How did the attack proceed?

The cyberattack began in the afternoon of 15 February and continued for the next two days. It targeted the websites of the Ukrainian Ministry of Defence, the armed forces, and the two largest state-owned banks, PrywatBank and Oszczadbank, which have 26 million customers combined. It was a DDoS-type attack, which consisted of overloading servers with massive, artificial queries. As a result, the attacked government websites, internet banking, and the banks’ mobile applications remained inaccessible for several hours. The operation of some payment systems was also hampered. In response, Ukrainian network monitoring services blocked addresses from which the suspicious traffic originated. At the same time, bank customers received fake SMS messages from Polish area codes informing them of technical problems. However, the cyberattack did not pose a threat to deposited funds. Russia was most likely behind the attack, based on a similar attack that took place in Georgia in 2008 and preceded the Russian invasion there. The U.S. also warned that a full-scale Russian invasion of  Ukraine would be preceded by cyberattacks.

A spokesman for the Russian president denied the accusations.

What was the purpose of the attack?

If speculation about the Russian source of the 15 February cyberattack is confirmed, it would fit with the objectives of a Russian hybrid war against Ukraine. The aim of this attack was not to do long-term damage or obtain information, but to sow panic in society. The blocking of the Ukrainian army and Ministry of Defence websites was intended to reduce Ukrainians’ confidence in the state’s defence capabilities. The attack on banks, in turn, was intended to intensify the sense of imminent danger among citizens and undermine confidence in the financial system. The simultaneous use of fake SMS messages was intended to encourage bank customers to withdraw cash en masse from ATMs and bank outlets.

Was the objective achieved?

Although the cyberattack conducted on 15 February was the largest DDoS attack in terms of scale, Ukraine has been the target of such operations since 2014. Therefore, the psychological impact of such operations on Ukrainian society is limited.
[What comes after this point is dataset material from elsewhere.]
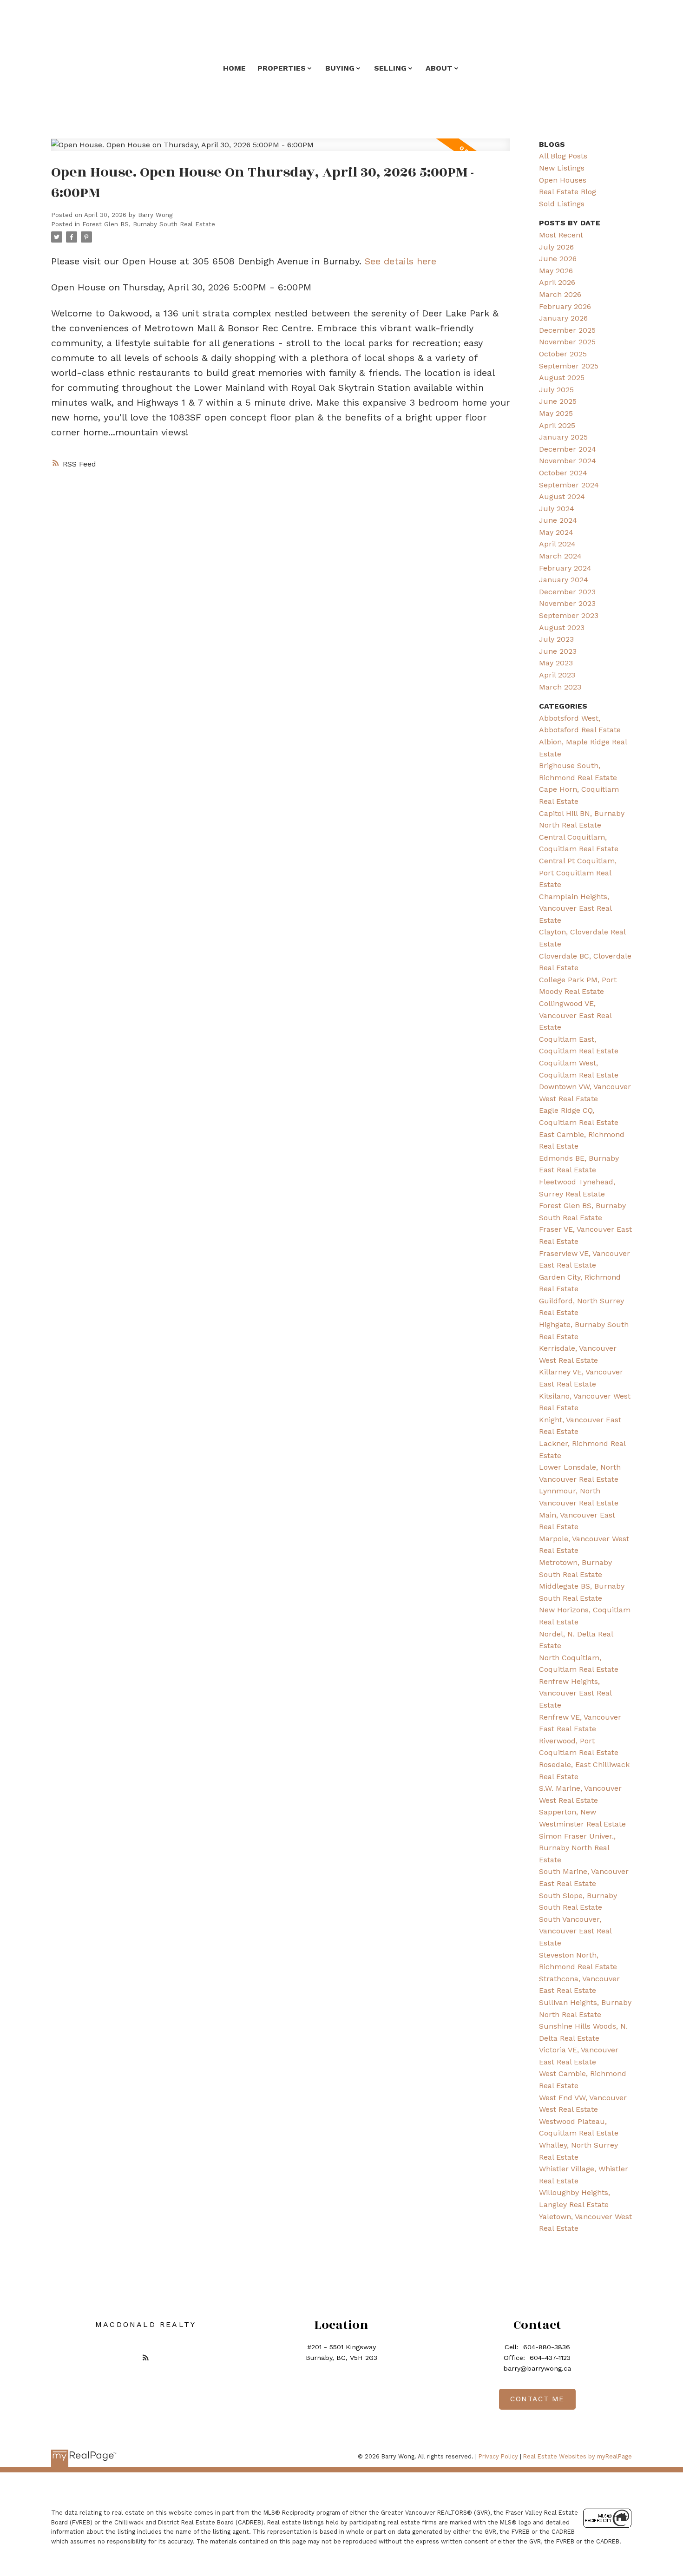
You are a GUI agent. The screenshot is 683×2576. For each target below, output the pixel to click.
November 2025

Efficient communication about the incident from banks and the quick restoration of websites and payment systems prevented the spread of panic. It was possible to avert, among other things, a massive withdrawal of cash from banks. In addition, the U.S. has offered help to Ukraine to combat similar attacks, which will increase the security of Ukraine’s cyberspace. However, Russian hackers have probably already infiltrated Ukraine’s critical infrastructure. This could be used to launch a cyberattack on, for example, the Ukrainian electricity grid. Russian hackers mounted a similar attack in December 2016, depriving one-fifth of Kyiv of electricity, and the year before, affecting more than 200,000 Ukrainians.

What have Poland and NATO learnt from the attacks?

The risk of similar attacks on Poland and NATO countries has increased significantly. In order to counter threats in cyberspace, the first alert level, ALFA-CRP, became effective in Poland on 15 February this year. Poland may also consider testing existing mechanisms for detecting and countering threats in the sphere of cyberspace, as well as the infrastructure’s resilience to overload. This should concern both state institutions and large private entities, especially those operating in key sectors such as energy or banking. At the same time, in response to the growing number of cyberattacks, it would be beneficial to increase spending on cybersecurity. It would also be advisable for Poland to actively participate in the exchange of information and broader cooperation on cyber security within NATO and with partner countries, including Ukraine. It would be beneficial, in the context of preventing similar attacks, to strengthen NATO’s messaging in response to breaches in the digital sphere.